Fair or unfair, the legislative session that ended about a month ago has become best known for the failure of the Legislature to pass a capital outlay bill. Since then, numerous organizations – noting that state capital outlay spending spurs economic activity – have urged the governor to call a special session for consideration of a public works package.
They’re right; the economic stimulus would be good for New Mexico.
However, it’s important to remember that hundreds of millions of state capital outlay dollars are already in the pipeline. In fact, between capital dollars earmarked for special programs and discretionary capital outlay funding appropriated in past years but still unspent, the state has nearly a billion dollars in capital outlay funds.

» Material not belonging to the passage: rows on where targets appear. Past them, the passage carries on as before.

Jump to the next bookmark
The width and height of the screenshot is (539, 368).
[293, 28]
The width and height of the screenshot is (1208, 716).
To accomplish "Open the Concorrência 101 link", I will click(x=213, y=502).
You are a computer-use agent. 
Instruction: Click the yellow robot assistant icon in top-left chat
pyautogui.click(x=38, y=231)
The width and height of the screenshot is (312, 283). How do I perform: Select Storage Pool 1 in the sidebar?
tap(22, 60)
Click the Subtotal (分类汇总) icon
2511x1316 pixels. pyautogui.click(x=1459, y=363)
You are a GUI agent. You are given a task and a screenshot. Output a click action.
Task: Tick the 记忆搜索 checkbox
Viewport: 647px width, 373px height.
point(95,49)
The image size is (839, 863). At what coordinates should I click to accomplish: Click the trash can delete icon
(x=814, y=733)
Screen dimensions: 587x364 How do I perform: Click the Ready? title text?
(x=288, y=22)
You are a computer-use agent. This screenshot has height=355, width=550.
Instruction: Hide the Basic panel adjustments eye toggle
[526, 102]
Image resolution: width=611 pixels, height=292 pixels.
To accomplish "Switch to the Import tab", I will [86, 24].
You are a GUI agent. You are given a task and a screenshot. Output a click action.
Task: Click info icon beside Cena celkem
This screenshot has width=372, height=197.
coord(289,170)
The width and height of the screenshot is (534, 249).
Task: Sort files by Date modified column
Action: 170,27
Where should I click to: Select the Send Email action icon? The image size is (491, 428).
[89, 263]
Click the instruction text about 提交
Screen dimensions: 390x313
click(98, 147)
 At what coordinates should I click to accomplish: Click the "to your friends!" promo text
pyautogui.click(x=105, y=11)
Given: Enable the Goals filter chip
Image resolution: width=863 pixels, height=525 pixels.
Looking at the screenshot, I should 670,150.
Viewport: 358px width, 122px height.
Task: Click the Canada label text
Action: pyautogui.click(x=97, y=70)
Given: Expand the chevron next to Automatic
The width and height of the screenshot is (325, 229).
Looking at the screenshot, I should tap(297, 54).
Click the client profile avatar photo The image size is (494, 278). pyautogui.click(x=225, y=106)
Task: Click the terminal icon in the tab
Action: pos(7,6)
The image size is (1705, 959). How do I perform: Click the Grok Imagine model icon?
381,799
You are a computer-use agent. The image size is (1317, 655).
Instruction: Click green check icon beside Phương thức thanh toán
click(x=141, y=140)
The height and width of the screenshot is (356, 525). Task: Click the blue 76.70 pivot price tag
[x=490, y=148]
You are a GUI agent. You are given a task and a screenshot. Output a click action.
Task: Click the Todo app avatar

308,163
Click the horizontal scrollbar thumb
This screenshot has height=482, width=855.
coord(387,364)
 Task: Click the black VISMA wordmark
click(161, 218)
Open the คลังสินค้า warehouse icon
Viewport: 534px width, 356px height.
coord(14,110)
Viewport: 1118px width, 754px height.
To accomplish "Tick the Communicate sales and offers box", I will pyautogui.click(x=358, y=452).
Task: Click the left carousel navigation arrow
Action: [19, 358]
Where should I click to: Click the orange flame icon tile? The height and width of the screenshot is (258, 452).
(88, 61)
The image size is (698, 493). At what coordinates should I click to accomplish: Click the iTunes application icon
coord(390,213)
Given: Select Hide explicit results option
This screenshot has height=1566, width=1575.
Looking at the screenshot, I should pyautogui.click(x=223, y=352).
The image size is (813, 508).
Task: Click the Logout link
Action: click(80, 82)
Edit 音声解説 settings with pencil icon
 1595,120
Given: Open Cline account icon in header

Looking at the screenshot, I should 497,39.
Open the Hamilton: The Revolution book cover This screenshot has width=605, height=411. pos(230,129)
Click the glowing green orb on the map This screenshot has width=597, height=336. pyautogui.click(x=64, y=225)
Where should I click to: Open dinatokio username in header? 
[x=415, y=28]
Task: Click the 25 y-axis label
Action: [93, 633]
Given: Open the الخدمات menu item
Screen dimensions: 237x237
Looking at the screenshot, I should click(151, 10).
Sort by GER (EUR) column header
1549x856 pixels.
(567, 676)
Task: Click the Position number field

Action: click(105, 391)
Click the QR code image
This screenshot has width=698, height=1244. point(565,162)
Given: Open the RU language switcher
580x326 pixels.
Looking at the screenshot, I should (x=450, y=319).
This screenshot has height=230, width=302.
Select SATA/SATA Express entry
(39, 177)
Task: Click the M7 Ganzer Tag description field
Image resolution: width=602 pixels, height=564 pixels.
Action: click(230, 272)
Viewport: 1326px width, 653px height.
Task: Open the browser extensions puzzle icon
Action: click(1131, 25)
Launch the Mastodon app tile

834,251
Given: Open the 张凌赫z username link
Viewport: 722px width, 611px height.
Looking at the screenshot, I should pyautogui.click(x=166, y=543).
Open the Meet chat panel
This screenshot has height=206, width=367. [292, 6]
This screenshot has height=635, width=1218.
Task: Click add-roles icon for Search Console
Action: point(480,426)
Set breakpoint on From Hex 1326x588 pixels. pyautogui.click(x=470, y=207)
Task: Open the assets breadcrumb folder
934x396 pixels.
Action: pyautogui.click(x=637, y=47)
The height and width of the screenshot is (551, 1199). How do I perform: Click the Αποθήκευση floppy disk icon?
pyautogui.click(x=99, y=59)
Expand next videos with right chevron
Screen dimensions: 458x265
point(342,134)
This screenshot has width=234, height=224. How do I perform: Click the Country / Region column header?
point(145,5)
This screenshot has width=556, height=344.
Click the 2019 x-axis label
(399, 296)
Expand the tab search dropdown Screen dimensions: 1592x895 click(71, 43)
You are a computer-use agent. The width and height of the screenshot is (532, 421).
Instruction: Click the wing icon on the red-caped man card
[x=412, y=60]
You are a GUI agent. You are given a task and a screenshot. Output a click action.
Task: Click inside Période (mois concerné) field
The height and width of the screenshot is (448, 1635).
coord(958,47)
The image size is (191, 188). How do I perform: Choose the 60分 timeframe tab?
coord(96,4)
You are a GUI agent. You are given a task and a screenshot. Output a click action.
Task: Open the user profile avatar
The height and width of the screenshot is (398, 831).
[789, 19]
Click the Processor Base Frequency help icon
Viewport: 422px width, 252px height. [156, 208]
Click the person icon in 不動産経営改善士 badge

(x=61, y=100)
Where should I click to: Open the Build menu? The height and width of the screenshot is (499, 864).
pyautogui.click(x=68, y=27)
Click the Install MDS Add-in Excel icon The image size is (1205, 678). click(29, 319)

Because certain capital outlay funds are earmarked annually, the state will have nearly $30 million this year for water projects and almost $15 million each for tribal projects and infrastructure in the substandard, semirural communities called colonias.
Another $179 million is designated specifically to public school construction, and Senate Bill 291 reauthorizes about $25 million in capital outlay funds allocated in previous years but unused.
Regrettably, also in the pipeline are hundreds of millions more for projects that have become stuck for one reason or another.
The state’s management of capital outlay spending has improved significantly since the Legislative Finance Committee reported a decade ago that the state had significant outstanding appropriations. But problems remain, a fact made clear by the latest LFC quarterly status report on capital outlay.
As of March, almost $110 million for capital outlay projects authorized at least three years ago was still unspent.
Another $148 million in 2013 appropriations and more than $404 million from 2014 were also languishing.
While it is not surprising that much of the 2014 appropriation remains, more than half the 2013 dollars and significant portions of the 2009 through 2012 appropriations are outstanding.
Among the unspent millions are $2.1 million for the Mora County complex, which needs more money before it can be completed; $4.3 million for the demolition of the Fort Bayard Medical Center; $7.8 million for a building at Highlands University; and $15 million for a chemistry building at the University of New Mexico – all projects that have seen little activity.
Quite often, progress stalls because the cost of the project was underestimated or funding was intended only to cover the initial phases of the project. Often, the state agency responsible for oversight does not have the staffing to keep a project moving or a project for a local government gets stuck behind financial reporting requirements.
Sometimes the Legislature funds local projects that never had local support.
The result is inefficiency, incomplete projects and idle tax dollars that could be put to use making a difference for New Mexicans.
Most of those calling for a special session recognize that for a special session to be successful, the House, Senate and executive must overcome the conflicts that led to the failure of the capital outlay package in the first place.
Those difference remain and, while it would be advantageous for the Legislature to pass and the governor to sign a capital outlay bill, those differences might be insurmountable.
A more important use of policymaker time would be to reform the capital outlay process that now too often leads to money being set aside for projects that never happen.
Sen. John Arthur Smith is chairman of the Legislative Finance Committee and Senate Finance Committee. He has represented Senate District 35, which includes parts of Hidalgo, Luna and Sierra counties, since 1989.